Regolamento del Centro

Art. 7

Risorse

Il Centro ha autonomia amministrativa e gestionale che si realizza all’intendo del Bilancio Unico di previsione e del Bilancio unico di Ateneo d’esercizio secondo quanto indicato al co. 2, art. 7 del Regolamento per l’Amministrazione la Finanza e la Contabilità.

Il centro è dotato di risorse finanziarie e materiali per il suo funzionamento, garantito dai dipartimenti di cui all’art. 1 dello Statuto. Le risorse finanziarie del Centro sono costituite da:

Contributi dei Dipartimenti partecipanti;

risorse derivanti dai progetti di ricerca finanziati;

contributi per Convegni e Seminari;

contributi da soggetti pubblici e privati.

Per effettuare acquisti di beni e servizi il Centro dovrà rivolgersi, in via prioritaria, al MEPA (Mercato elettronico della Pubblica Amministrazione) o alle Convenzioni Consip.

Il Centro potrà destinare le proprie risorse al finanziamento di dottorati di ricerca, assegni, contratti di ricerca, contratti di docenza (professori ordinari e associati, ricercatori a tempo determinato), nonché al personale tecnico-amministrativo. Le risorse relative a dottorati di ricerca, assegni, contratti di ricerca e contratti di docenza saranno attribuite ai Dipartimenti competenti, che provvederanno ad espletare le relative procedura secondo la normativa vigente. Per le richieste di personale tecnico-amministrativo, il Centro dovrà, accertata la propria disponibilità economica, farne richiesta all’Amministrazione Centrale che, in caso di valutazione positiva, espleterà le relative procedure.

Non possono essere conferiti incarichi diversi da quelli sopra disciplinati, comunque denominati, ai quali vengano erogati retribuzioni, gettoni di presenza, rimborsi forfettari e compensi a qualsiasi titolo.

Art. 8

Adesioni e afferenze

Possono aderire al Centro altri Dipartimenti interessati a partecipare alle sue attività. La richiesta di adesione, preventivamente deliberata dai relativi Consigli di Dipartimento, deve indicare i nominativi dei professori e ricercatori interessati, le competenze e le eventuali risorse finanziarie messe a disposizione. La richiesta è sottoposta all’approvazione del Comitato direttivo.

Possono afferire al Centro, oltre al personale docente, gli assegnisti di ricerca, i dottorandi, i borsisti e i contrattisti dell’Università degli Studi di Salerno interessati alle attività del Centro. Possono altresì afferire, come membri non strutturati interessati alle attività del Centro e senza diritto di fare parte del Collegio dei Docenti, i dottori di ricerca specializzati negli ambiti di studi collegati agli interessi scientifici del Centro.

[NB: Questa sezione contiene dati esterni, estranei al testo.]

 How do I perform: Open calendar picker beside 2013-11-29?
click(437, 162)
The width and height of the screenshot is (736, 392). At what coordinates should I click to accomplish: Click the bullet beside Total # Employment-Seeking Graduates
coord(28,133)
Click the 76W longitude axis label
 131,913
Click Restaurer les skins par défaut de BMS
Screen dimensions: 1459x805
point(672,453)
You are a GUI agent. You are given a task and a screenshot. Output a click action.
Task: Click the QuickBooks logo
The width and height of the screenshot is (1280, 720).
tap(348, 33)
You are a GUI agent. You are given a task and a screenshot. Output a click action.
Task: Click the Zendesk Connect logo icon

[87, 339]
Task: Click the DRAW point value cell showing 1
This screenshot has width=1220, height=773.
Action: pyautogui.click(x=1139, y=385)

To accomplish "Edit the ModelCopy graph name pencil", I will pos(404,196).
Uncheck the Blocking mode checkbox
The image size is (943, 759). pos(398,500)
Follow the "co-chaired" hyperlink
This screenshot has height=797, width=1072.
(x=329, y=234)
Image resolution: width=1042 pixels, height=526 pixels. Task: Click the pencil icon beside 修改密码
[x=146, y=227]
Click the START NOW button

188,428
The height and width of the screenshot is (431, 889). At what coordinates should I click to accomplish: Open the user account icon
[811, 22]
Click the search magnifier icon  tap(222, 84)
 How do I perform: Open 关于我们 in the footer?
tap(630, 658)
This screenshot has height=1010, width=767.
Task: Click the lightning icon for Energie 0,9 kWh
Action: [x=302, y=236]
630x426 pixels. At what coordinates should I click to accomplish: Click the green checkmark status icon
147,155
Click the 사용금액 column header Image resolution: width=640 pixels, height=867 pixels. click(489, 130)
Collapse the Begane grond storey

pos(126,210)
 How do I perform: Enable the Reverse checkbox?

Ogni richiesta di afferenza deve essere approvata dal Consiglio Direttivo.

Art. 9

Durata del Centro

La durata del Centro è di sei anni decorrenti alla data del decreto istitutivo e può essere rinnovata in base ai risultati conseguiti e del permanere delle finalità che lo giustificano, secondo le medesime procedure previste per la sua istituzione (art. 55 co.4 del Regolamento Generale di Ateneo).

Art. 10

Estinzione del Centro

Il centro si estingue:

.per il conseguimento delle sue finalità:

per il mutuo consenso degli afferenti;

per sopravvenuti impedimenti di funzionamento, dovuti a gravi e persistenti motivi;

allo scadere del termine, qualora non si sia provveduto alla sua proroga.

L’estinzione del Centro è decretata dal Rettore. In caso di estinzione il Direttore del Centro dovrà rimettere tempestivamente al Rettore il rendiconto della gestione e la situazione patrimoniale del Centro.

Art. 11

Modifiche del Regolamento

Ogni modifica al Regolamento deve essere deliberata a maggioranza dei componenti il Collegio Docenti, ratificata dagli Organi Collegiali di Ateneo e resa esecutiva con decreto rettoriale.